Cette période permet aussi d’élargir la famille Marvel, puisque dès décembre 1942 est créée Miss Marvel, lorsque Billy apprend qu’il a en réalité une sÅ“ur jumelle, Mary. Celle-ci prononce à son tour le mot magique, dans Captain Marvel adventures #18 puis bénéficie de son propre titre Mary Marvel en décembre 1945.

D’autres personnages sympathiques apparaissent aussi durant l’âge d’or, tels Oncle Dudley, tentant de faire croire qu’il possède lui aussi des pouvoirs, ou Tawky Tawny, un tigre doté de parole…Une diversité donnant le ton familial et sympathique de la série. Tout cela est dévoilé à l’aide d’une sélection d’épisodes et de textes introductifs, dans la première partie de ce recueil en comptant quatre.

Le docteur Sivana : double maléfique...

On a vu lors d’une précédente chronique, à l’occasion de la sortie du film « Captain Marvel » (licence Marvel), que ce nom avait connu des déboires au fil du temps. En effet, pour des questions de droits et de similitudes entre les personnages Superman et Captain Marvel, Fawcett et DC n’ont cessé les procès, ceci amenant le rachat du personnage par DC comics en 1972, et du nom par Marvel comics dés 1967. Les éditions Fawcett ayant stoppé de leur côté leurs parutions en 1953. Un hiatus d’une vingtaine d’années durant lesquelles nul n’entendit plus parler de Captain Marvel. C’est sous le titre de la revue Shazam que DC le ressuscite en février 1973.

Shazam #1 (février 1973) par Nick Cardy, Murphy Anderson et C.C. beck

C’est le scénariste Dennis O Neil, associé au dessinateur historique C.C. Beck, qui ramène à la vie la famille Marvel, avec une explication de bulle temporelle créée par le docteur Sivana, ayant bloqué Captain Marvel toutes ces années. Les premiers numéros, à l’inverse d’autres titres DC de cette époque, se distinguent en tentant de retrouver l’identité artistique des épisodes originaux. C’est aussi l’époque de la sortie d’une deuxième série télévisée du héros, ainsi que ses premières confrontations avec Superman. Il est aussi décidé, afin d’incorporer les personnages dans les univers parallèles de l’éditeur, que les Marvel résident désormais sur la terre S (S comme Shazam bien sûr). C’est pourquoi l’épisode qui nous est proposé page 106 voit Superman affronter un Captain Thunderbird résidant sur…la même terre. Bienvenu chez DC est ses complications !
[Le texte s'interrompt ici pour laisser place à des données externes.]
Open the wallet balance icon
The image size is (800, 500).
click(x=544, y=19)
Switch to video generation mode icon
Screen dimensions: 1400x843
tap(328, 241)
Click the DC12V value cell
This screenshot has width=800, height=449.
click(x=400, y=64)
Si certaines équipes d’auteurs amènent par ce biais des récits beaucoup plus adultes , tel : « Faites place à Captain Thunder », par Elliot S Maggin et Curt Swan, (Superman #276, 1974), ou l’annuel #3 de la revue DC comics presents de 1984, scénarisée par Roy Thomas, Joe Cavalieri et dessinée par Gil Kane, (cette dernière nous en mettant plein la vue, dans un style très eighties et plus adulte), d’autres, au sein du titre Shazam (#29, juin 1977) gardent quant à eux l’aspect classique et un peu cartoony.

Le troisième chapitre s’ouvre sur un must, le roman graphique de Jerry Orway : « Le pouvoir de Shazam ». Un récit de 96 pages débuté en 1991 par un auteur respecté ayant déjà eu, entre autre, l’occasion de travailler sur le personnage, ainsi que sur Superman.
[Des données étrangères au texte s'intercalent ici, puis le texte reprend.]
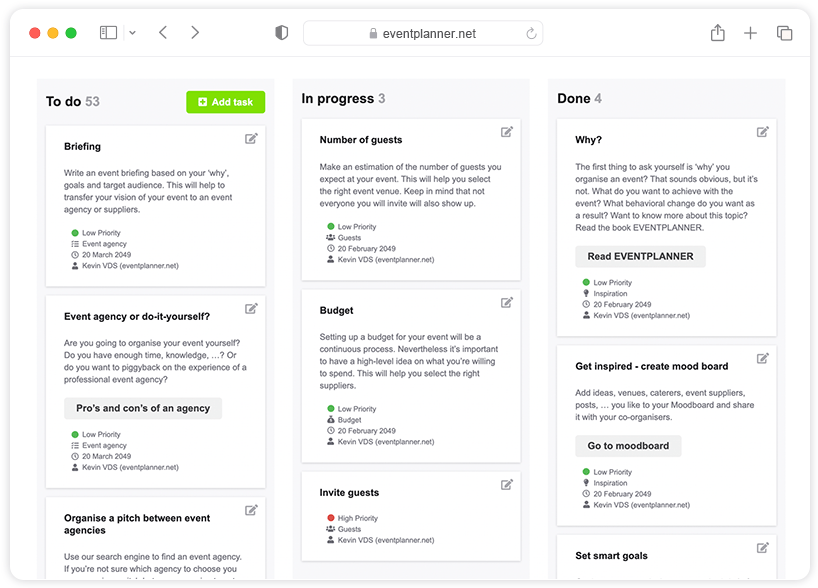Edit Event agency or do-it-yourself card
Viewport: 818px width, 588px height.
251,308
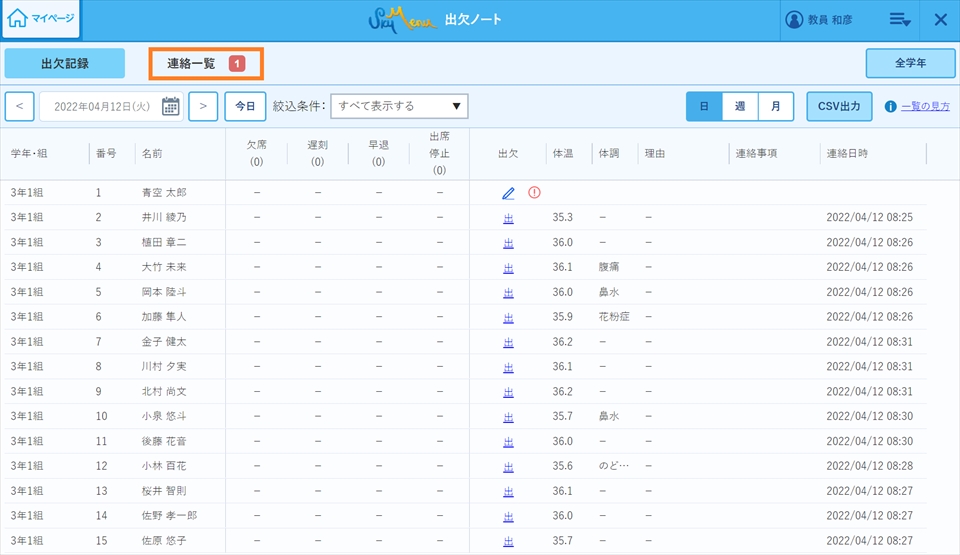
Task: Click the user profile icon for 教員 和彦
Action: pyautogui.click(x=795, y=20)
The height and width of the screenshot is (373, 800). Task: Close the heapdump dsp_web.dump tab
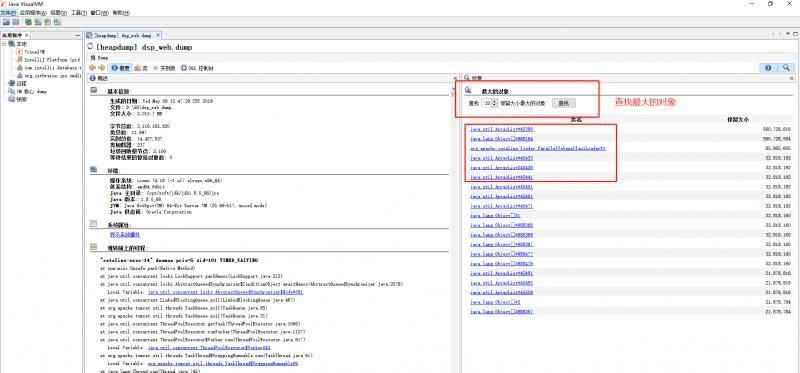tap(158, 35)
 L’idée, au delà de faire comme si ce récit était une adaptation du film de l’époque, redéfinit à peine les origines, tout en respectant les canons, en faisant de Black Adam le double négatif du héros. Une aventure au style flamboyant plutôt réaliste, très « Indiana Jones » dans le ton de ses premières planches, débutant lors d’une expédition en Egypte, montée par le professeur Sivana. Jerry Orway assure, insufflant un ton adulte et un graphisme sombre et dynamique qui « posera les bases de ce qui va être le mensuel du Captain de 1995 à 1999 », dixit les notes de Yann Graf. N’empêche, on peut considérer ces 96 pages comme l’élément incontournable de ce recueil.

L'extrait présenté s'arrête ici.